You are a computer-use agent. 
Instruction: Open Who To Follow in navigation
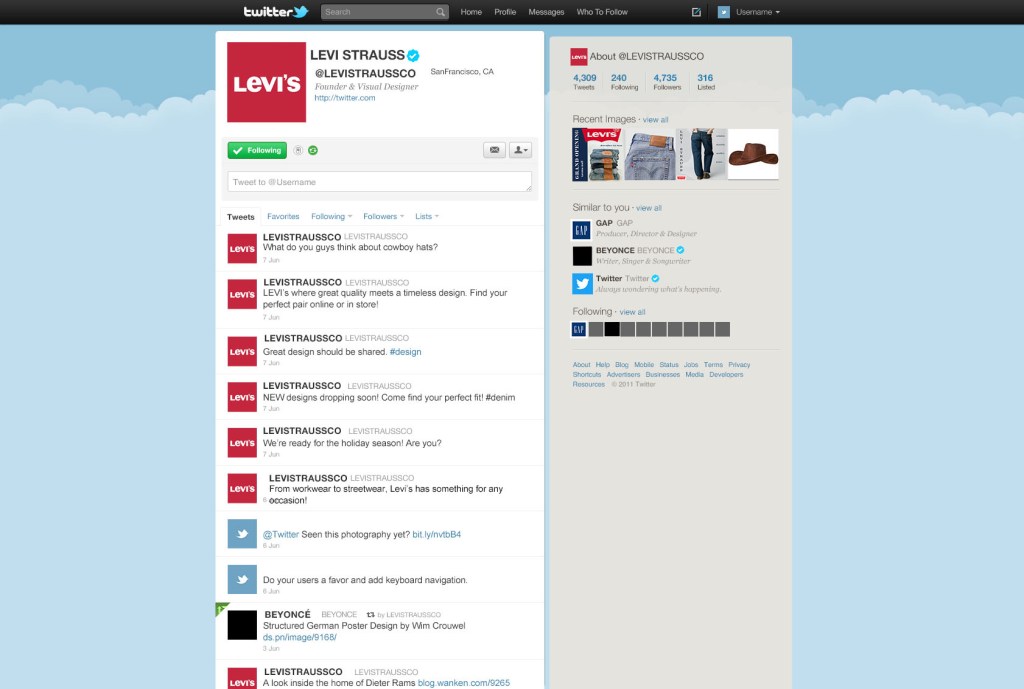coord(601,12)
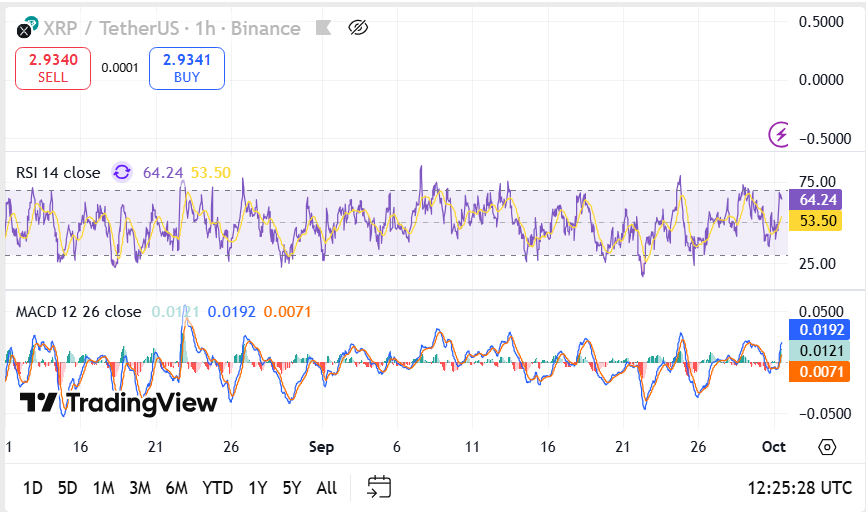
Task: Select the 1D time range
Action: [33, 488]
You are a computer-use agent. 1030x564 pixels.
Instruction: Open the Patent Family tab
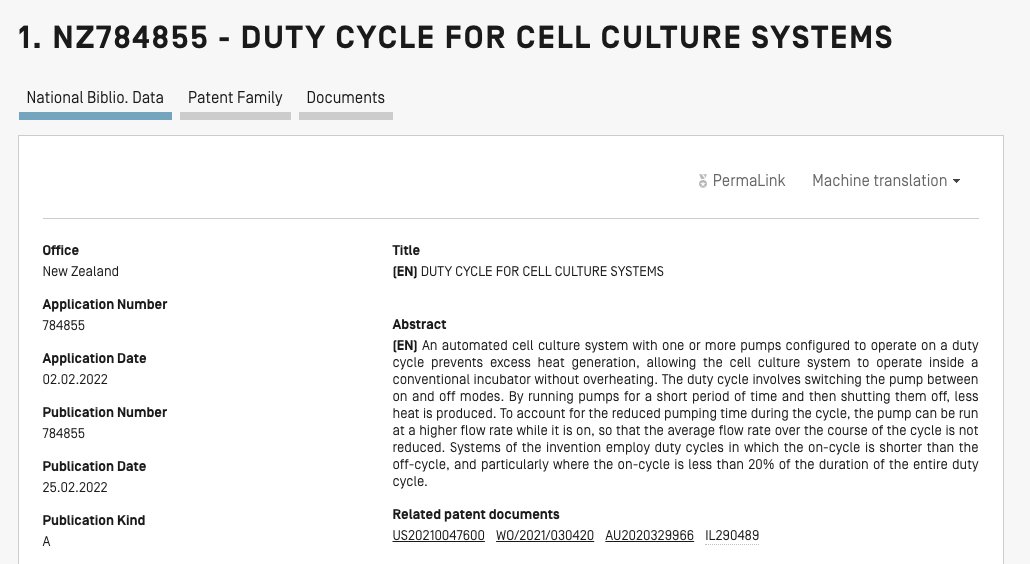(235, 98)
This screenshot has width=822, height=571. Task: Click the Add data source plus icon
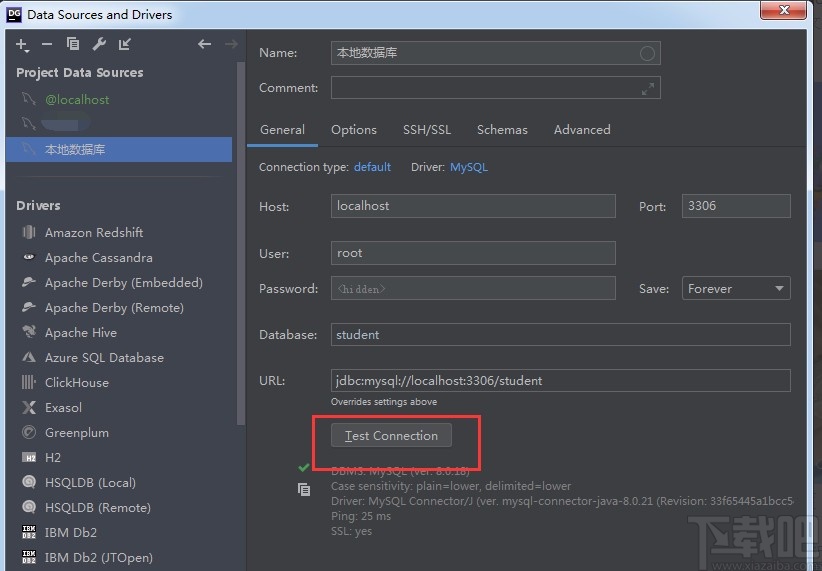[x=22, y=44]
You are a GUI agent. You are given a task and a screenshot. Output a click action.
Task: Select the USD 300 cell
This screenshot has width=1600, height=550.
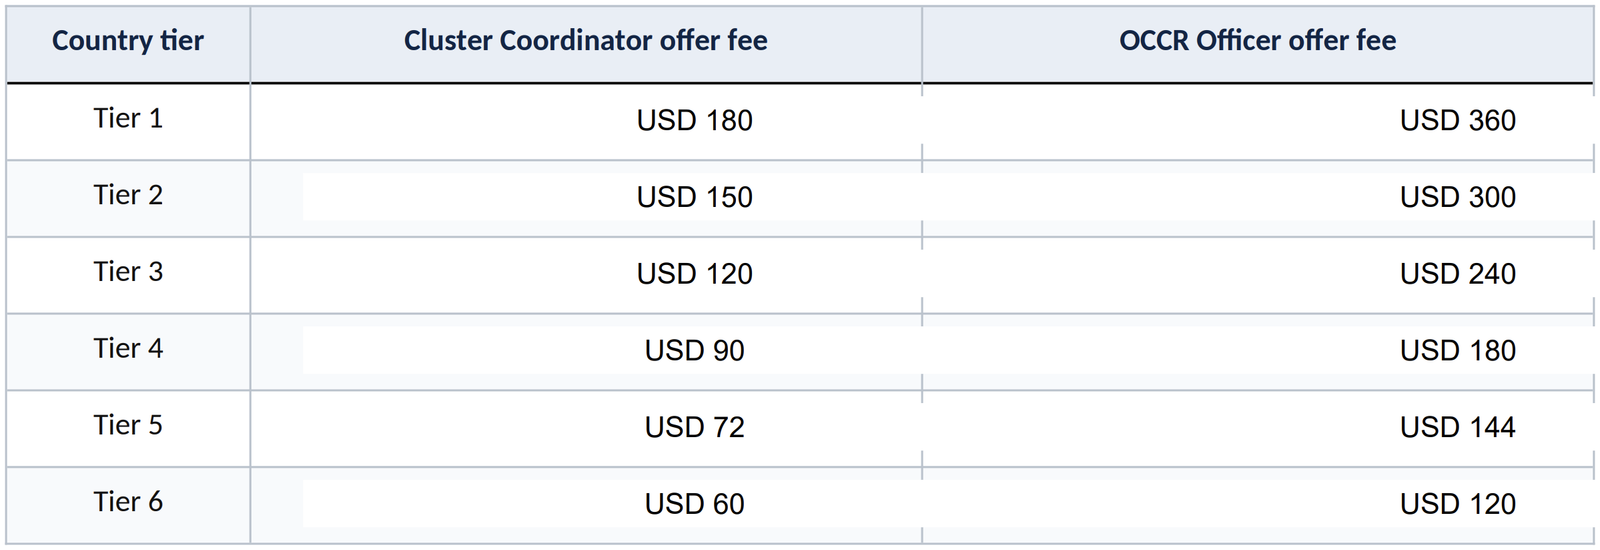(x=1458, y=197)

Task goal:
What you write must match, line for line, the records from the line containing "Instruction: Open Who To Follow in navigation" through the last line, with every picture left out.

Task output:
Instruction: Open Who To Follow in navigation
coord(601,12)
Task: Select the 1D time range
Action: [33, 488]
You are a computer-use agent. 1030x564 pixels.
Instruction: Open the Patent Family tab
(235, 98)
This screenshot has width=822, height=571. Task: Click the Add data source plus icon
[x=22, y=44]
You are a GUI agent. You are given a task and a screenshot. Output a click action.
Task: Select the USD 300 cell
This screenshot has width=1600, height=550.
(x=1458, y=197)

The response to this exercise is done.